Rewrite the items starting at the line containing "Given: Click the 清空 link to clear selection" and ending at the line containing "[x=386, y=102]", replacing "shopping bag" with "shopping cart" and leaving everything else unchanged.

## start RECORDS FOR THE TASK

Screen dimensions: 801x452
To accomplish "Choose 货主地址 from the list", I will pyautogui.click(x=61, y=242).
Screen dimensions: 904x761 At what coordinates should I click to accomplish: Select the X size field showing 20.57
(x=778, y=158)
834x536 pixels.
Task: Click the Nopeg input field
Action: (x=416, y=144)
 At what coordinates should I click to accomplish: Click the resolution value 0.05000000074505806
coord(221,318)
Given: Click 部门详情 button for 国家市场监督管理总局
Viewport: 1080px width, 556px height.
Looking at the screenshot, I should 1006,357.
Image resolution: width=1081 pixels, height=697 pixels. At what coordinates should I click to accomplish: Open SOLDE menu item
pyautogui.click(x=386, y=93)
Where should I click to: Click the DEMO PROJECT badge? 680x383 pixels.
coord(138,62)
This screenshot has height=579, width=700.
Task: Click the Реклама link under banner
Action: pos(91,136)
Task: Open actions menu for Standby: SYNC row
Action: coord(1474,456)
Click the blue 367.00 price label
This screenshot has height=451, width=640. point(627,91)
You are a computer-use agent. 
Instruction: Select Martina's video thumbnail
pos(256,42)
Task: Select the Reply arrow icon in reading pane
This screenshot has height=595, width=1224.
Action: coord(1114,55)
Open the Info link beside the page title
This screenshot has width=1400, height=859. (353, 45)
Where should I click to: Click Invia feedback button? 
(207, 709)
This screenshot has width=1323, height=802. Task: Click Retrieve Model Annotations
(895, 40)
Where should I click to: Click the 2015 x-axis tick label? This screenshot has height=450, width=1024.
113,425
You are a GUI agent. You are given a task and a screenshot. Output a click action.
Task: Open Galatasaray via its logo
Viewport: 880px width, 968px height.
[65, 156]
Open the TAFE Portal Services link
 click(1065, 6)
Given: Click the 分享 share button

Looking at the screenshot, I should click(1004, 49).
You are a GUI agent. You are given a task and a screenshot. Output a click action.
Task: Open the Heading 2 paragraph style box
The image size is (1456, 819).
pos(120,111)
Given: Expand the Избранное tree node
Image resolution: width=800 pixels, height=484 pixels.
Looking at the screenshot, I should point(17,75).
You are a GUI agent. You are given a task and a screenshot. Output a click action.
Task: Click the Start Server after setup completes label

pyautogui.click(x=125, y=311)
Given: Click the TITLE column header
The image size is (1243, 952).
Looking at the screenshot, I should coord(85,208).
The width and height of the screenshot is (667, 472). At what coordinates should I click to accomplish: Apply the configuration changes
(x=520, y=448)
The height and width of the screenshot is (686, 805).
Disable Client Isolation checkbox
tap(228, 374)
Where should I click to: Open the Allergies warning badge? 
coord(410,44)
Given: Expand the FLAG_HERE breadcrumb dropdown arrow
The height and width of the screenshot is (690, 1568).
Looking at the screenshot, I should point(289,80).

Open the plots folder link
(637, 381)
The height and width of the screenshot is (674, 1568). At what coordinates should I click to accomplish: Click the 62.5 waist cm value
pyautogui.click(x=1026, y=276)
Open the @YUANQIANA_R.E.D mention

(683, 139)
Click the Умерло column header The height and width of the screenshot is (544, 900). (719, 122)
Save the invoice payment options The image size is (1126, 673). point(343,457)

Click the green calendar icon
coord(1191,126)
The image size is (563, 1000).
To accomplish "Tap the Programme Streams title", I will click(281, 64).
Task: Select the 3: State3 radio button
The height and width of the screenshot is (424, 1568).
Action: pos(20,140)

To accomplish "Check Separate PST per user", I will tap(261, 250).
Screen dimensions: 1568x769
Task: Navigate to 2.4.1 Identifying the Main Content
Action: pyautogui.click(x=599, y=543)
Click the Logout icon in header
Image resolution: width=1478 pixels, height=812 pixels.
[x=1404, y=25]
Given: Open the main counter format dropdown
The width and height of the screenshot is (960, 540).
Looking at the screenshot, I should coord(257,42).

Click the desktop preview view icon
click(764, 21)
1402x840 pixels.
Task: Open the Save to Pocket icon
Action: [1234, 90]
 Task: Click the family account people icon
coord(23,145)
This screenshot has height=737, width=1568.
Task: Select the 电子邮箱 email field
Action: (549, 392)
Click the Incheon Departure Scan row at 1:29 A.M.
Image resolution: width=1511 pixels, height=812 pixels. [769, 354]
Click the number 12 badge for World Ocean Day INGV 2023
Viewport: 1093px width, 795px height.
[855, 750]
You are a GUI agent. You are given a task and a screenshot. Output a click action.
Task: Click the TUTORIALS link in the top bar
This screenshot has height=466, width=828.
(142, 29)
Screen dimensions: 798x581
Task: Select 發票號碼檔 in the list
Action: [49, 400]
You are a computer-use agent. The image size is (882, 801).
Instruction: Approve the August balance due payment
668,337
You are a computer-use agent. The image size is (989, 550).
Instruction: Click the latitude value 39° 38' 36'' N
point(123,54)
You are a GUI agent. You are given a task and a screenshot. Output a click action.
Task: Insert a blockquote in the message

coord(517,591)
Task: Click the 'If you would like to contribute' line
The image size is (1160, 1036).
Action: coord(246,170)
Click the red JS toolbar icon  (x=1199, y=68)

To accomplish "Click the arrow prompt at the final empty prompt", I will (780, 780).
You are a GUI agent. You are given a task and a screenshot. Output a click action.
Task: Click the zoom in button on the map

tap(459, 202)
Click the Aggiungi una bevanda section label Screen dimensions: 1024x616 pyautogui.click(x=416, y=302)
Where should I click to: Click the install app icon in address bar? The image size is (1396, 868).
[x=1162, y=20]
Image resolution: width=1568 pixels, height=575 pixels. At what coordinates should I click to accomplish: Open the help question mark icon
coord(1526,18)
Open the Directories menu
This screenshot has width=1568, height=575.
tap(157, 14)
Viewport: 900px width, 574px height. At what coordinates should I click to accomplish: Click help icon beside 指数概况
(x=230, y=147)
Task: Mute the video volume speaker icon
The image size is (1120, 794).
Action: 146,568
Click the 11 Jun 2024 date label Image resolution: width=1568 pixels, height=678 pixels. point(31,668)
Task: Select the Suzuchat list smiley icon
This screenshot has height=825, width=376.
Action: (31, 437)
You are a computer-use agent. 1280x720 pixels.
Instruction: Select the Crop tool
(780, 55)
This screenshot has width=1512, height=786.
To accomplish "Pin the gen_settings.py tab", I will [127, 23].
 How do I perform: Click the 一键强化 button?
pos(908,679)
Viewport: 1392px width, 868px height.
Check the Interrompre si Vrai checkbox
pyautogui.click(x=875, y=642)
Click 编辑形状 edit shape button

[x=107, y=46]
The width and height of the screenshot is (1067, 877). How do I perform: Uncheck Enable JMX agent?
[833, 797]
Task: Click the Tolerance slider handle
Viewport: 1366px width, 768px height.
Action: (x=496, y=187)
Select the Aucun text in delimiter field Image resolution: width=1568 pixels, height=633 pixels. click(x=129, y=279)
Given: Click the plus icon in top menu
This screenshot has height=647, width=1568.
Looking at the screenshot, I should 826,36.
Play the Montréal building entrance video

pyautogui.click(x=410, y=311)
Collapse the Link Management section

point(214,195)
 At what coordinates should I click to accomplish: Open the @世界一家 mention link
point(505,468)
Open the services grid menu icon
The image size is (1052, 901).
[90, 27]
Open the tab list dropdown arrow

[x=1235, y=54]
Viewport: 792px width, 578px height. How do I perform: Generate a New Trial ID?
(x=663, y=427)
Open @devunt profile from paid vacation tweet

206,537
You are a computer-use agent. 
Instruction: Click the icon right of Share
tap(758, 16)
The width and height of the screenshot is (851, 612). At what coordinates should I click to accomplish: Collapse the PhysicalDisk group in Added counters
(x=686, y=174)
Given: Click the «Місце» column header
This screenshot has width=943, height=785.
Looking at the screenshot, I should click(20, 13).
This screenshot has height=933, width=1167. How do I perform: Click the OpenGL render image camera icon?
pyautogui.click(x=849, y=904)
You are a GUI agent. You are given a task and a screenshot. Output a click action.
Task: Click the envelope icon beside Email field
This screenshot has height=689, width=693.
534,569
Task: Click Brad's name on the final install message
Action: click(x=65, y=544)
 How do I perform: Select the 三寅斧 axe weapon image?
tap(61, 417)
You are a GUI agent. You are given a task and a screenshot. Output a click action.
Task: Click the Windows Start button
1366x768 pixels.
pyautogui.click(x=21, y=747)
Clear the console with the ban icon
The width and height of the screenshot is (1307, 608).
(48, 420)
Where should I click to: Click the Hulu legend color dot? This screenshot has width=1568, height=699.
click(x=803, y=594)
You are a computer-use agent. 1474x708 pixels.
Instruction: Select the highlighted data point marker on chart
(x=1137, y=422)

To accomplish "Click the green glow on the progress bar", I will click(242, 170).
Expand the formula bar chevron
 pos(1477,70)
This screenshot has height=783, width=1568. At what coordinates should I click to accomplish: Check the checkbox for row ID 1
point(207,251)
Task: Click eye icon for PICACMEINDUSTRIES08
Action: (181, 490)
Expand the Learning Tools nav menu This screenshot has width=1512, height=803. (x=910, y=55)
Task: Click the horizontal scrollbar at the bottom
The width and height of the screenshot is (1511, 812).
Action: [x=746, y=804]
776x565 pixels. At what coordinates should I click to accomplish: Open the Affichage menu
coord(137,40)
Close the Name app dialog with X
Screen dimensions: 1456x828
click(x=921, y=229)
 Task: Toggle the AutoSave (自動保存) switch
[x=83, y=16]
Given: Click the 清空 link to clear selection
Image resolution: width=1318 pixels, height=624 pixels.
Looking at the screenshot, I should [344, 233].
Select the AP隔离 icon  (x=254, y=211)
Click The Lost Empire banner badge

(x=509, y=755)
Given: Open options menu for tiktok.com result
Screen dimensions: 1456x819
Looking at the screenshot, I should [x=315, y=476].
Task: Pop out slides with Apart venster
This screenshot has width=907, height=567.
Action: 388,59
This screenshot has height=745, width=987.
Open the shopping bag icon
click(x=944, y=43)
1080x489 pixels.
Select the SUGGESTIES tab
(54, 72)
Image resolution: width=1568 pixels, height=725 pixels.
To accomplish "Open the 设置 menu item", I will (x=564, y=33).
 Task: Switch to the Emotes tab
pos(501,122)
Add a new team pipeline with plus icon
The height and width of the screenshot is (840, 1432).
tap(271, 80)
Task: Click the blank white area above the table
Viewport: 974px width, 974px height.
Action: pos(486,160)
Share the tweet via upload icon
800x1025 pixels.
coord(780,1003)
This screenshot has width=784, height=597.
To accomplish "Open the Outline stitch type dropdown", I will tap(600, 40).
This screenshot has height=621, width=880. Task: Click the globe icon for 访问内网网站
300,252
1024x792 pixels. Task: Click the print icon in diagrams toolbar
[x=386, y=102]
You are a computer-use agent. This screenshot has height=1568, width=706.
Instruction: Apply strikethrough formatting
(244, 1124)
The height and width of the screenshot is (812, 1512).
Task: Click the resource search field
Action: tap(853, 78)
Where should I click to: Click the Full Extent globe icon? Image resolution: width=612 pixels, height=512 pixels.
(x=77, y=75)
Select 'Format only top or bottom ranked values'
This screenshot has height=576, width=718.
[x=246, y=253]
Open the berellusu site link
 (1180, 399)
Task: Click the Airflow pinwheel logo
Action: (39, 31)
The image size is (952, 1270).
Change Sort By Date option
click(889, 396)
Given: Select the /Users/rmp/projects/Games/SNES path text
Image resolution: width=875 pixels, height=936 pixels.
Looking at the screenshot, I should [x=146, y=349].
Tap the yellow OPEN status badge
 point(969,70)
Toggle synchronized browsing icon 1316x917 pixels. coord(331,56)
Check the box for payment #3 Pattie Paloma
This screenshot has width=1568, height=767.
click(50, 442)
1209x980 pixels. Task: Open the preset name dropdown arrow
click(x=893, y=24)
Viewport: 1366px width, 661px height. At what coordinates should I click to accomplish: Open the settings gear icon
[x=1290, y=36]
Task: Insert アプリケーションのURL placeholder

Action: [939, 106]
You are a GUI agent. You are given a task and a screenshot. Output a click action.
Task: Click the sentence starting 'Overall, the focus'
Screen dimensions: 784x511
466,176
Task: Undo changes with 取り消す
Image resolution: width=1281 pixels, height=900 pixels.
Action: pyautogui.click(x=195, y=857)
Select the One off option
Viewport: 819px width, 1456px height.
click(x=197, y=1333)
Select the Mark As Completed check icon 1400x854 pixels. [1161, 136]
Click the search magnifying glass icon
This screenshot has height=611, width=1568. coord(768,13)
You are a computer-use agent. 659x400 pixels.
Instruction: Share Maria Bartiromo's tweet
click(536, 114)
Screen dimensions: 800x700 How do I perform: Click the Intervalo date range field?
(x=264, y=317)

## end RECORDS FOR THE TASK

ANSWER IN FULL:
Given: Click the 清空 link to clear selection
Image resolution: width=1318 pixels, height=624 pixels.
Looking at the screenshot, I should [344, 233].
Select the AP隔离 icon  (x=254, y=211)
Click The Lost Empire banner badge

(x=509, y=755)
Given: Open options menu for tiktok.com result
Screen dimensions: 1456x819
Looking at the screenshot, I should [x=315, y=476].
Task: Pop out slides with Apart venster
This screenshot has width=907, height=567.
Action: 388,59
This screenshot has height=745, width=987.
Open the shopping cart icon
click(x=944, y=43)
1080x489 pixels.
Select the SUGGESTIES tab
(54, 72)
Image resolution: width=1568 pixels, height=725 pixels.
To accomplish "Open the 设置 menu item", I will (x=564, y=33).
 Task: Switch to the Emotes tab
pos(501,122)
Add a new team pipeline with plus icon
The height and width of the screenshot is (840, 1432).
tap(271, 80)
Task: Click the blank white area above the table
Viewport: 974px width, 974px height.
Action: pos(486,160)
Share the tweet via upload icon
800x1025 pixels.
coord(780,1003)
This screenshot has width=784, height=597.
To accomplish "Open the Outline stitch type dropdown", I will tap(600, 40).
This screenshot has height=621, width=880. Task: Click the globe icon for 访问内网网站
300,252
1024x792 pixels. Task: Click the print icon in diagrams toolbar
[x=386, y=102]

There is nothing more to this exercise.